# DATA SUPPLIED
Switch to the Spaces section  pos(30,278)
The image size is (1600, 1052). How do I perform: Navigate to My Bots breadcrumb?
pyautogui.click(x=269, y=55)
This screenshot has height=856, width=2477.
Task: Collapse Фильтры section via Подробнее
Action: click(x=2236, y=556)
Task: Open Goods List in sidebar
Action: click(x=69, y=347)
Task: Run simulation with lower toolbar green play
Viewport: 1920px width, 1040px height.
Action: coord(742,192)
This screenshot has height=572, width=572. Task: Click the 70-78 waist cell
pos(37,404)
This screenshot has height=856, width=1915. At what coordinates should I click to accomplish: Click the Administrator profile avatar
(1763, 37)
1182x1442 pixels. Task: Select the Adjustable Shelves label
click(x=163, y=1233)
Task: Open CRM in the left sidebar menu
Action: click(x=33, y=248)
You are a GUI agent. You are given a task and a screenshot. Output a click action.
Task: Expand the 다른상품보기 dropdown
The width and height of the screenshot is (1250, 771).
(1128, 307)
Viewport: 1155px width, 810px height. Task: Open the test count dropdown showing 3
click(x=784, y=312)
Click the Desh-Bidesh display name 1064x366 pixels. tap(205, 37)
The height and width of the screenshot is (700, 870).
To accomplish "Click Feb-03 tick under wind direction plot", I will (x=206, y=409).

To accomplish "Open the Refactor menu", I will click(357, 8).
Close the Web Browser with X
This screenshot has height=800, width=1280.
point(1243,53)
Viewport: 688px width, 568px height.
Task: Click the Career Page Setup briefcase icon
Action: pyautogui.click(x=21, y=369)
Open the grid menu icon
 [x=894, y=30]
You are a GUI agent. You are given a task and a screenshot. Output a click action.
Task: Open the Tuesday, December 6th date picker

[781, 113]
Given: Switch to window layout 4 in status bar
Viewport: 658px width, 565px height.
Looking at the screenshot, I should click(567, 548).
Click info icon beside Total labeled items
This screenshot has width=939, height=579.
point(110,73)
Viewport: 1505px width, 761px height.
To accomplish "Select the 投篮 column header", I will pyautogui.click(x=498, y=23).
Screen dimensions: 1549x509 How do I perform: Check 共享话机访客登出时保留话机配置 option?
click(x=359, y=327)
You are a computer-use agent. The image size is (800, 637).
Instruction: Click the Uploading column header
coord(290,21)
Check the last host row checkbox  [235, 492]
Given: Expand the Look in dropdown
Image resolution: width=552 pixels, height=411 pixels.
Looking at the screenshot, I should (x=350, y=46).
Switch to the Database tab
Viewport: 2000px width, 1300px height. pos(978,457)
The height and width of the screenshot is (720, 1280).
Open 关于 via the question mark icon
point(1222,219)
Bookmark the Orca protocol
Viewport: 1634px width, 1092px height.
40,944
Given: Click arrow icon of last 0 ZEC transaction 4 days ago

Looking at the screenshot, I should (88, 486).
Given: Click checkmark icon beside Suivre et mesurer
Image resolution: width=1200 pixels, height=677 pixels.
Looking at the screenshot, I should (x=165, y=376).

# HOW TO COMPLETE THIS TASK
Each of the lines from the one that contains "Given: Expand the Look in dropdown" through the last line of the data needs to be repeated exactly, with no others.

# WRITTEN ANSWER
Given: Expand the Look in dropdown
Image resolution: width=552 pixels, height=411 pixels.
Looking at the screenshot, I should (x=350, y=46).
Switch to the Database tab
Viewport: 2000px width, 1300px height. pos(978,457)
The height and width of the screenshot is (720, 1280).
Open 关于 via the question mark icon
point(1222,219)
Bookmark the Orca protocol
Viewport: 1634px width, 1092px height.
40,944
Given: Click arrow icon of last 0 ZEC transaction 4 days ago

Looking at the screenshot, I should (88, 486).
Given: Click checkmark icon beside Suivre et mesurer
Image resolution: width=1200 pixels, height=677 pixels.
Looking at the screenshot, I should (x=165, y=376).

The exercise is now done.